Exercise brief:
Your answer should consist of each line below that contains the string "context".

☆ ☆ ☆ ☆ ☆

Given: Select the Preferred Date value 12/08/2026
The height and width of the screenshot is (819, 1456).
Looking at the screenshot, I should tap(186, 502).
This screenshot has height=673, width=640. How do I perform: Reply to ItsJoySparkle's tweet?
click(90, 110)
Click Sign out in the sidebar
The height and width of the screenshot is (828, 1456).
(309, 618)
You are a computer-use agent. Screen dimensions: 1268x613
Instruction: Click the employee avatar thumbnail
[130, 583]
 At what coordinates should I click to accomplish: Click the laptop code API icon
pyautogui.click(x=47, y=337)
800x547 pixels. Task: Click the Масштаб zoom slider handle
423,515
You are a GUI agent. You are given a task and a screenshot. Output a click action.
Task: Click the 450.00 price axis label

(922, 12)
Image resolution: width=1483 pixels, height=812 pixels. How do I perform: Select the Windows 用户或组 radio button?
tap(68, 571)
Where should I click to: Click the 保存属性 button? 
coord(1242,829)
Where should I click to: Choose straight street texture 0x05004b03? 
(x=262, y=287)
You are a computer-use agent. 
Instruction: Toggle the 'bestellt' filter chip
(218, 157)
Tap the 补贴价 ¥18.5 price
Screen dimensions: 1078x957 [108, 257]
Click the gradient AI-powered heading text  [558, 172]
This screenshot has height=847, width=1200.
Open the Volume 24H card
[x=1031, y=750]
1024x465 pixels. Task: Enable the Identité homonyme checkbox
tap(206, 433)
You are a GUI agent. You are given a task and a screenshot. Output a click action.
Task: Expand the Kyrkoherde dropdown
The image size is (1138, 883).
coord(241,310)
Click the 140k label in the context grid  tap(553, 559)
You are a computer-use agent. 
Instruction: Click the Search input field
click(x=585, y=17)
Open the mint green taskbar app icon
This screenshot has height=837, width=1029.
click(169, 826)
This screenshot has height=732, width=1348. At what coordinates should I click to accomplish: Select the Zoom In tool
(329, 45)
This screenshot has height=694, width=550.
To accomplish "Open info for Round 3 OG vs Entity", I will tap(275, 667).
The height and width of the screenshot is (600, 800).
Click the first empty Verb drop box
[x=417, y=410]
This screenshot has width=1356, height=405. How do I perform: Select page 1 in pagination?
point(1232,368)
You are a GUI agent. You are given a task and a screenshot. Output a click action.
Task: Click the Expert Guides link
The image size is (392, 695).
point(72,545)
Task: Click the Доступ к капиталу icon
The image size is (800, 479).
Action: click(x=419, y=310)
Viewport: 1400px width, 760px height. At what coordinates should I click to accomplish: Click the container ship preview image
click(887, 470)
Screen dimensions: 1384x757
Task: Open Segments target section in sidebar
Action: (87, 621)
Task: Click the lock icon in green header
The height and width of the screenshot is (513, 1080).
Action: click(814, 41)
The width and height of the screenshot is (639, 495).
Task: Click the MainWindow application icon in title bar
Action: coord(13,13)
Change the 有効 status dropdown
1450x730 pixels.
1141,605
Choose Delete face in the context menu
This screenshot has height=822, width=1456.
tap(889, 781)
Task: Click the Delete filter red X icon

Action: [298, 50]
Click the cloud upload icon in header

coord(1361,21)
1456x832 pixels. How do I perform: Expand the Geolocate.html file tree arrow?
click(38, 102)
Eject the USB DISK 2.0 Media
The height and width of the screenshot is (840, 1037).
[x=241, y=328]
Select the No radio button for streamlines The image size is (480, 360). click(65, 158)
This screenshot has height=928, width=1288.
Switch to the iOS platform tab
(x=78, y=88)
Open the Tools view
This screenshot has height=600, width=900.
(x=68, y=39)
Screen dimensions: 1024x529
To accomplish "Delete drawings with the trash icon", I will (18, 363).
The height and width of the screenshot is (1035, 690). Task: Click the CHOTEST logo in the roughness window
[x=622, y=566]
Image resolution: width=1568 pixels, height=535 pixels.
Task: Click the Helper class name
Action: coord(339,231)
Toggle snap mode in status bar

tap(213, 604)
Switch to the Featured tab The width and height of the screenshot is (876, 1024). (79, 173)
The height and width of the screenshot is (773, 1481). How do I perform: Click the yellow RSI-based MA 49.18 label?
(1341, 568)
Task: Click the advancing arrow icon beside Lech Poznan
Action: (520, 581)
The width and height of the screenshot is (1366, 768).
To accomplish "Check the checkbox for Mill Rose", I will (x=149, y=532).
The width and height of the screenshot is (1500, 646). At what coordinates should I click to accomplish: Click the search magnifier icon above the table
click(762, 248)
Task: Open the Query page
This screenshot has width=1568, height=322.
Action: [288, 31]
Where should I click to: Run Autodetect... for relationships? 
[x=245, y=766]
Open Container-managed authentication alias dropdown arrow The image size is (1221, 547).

☆ ☆ ☆ ☆ ☆

Problem solution:
Click the 140k label in the context grid  tap(553, 559)
Choose Delete face in the context menu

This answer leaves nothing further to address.